Dipingere gli attuali leader politici come degli zombie o dei morti che camminano e dare a loro dei nomignoli ridicoli – si pensi allo “Psiconano” riferito a Berlusconi o all’ “Ebetino” riferito a Renzi, o peggio, ai “Padri puttanieri” riferito a Bersani, D’Alema, Cicchitto, Berlusconi e Monti con il loro “chiagni e fotti”- significa farli scendere al gradino più basso, eleggerli sovrani dell’apparenza, predicatori del nulla, ciarlatani di professione, significa privarli di qualsiasi carisma, umanizzarli attribuendo loro i peggiori difetti della natura umana, renderli simili a venditori di fumo e commercianti di salsicce che tentano di spacciare per oro ciò che in realtà è soltanto latta.
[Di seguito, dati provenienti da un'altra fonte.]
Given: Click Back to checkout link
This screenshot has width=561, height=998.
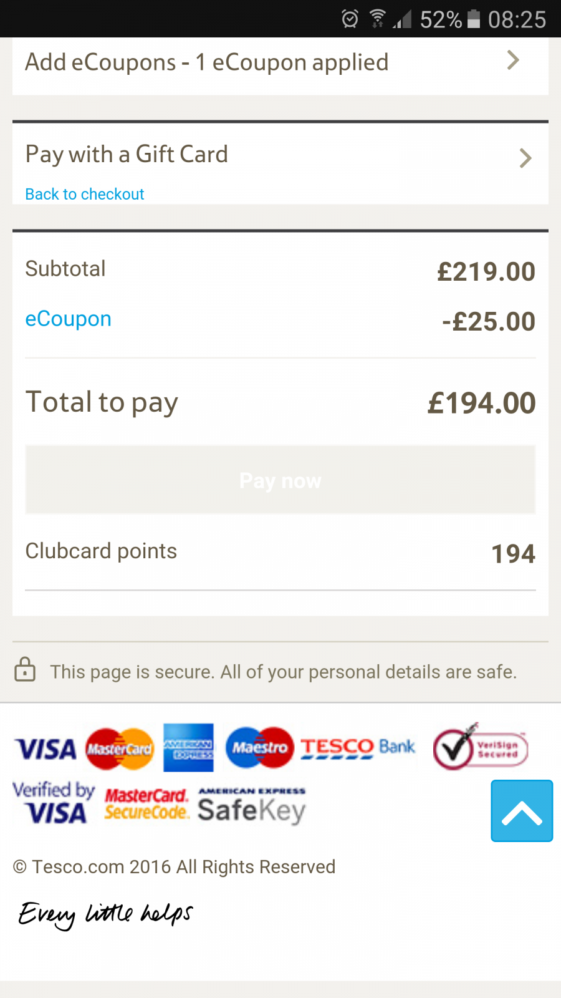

A questo proposito non è difficile obiettare che nell’attuale panorama politico e intellettuale non si intravvedano molti profili paragonabili a quello di Socrate e che gli avversari oggi comunque non si “eliminano” costringendoli a bere la cicuta ma è innegabile la consapevolezza di Grillo nella sua opera di delegittimazione dei “sofisti” del nostro tempo.
Ricordo un episodio avvenuto in Sicilia nel maggio del 2002 in occasione della rappresentazione di una commedia di Aristofane al teatro di Siracusa. Il regista e maestro di teatro Luca Ronconi denunciò di aver subito forti pressioni da parte di Gianfranco Miccicché, responsabile di Forza Italia per la Sicilia affinché fossero rimosse dalla scenografia le tre caricature che rappresentavano Berlusconi, Bossi e Fini, allora alleati di governo, trasposizione in chiave moderna dei potenti contro i quali amava scagliarsi Aristofane. La vicenda si concluse con la rimozione delle tre caricature e con l’accusa di censura da parte di una classe politica che si era impropriamente intromessa in una scelta artistica con la minaccia più o meno velata di sospendere la rappresentazione. Un’ulteriore riprova, se mai ce ne fosse bisogno, di quanto la satira dia fastidio ai potenti che la subiscono perché è un’arma affilatissima nelle mani di chi la sa usare.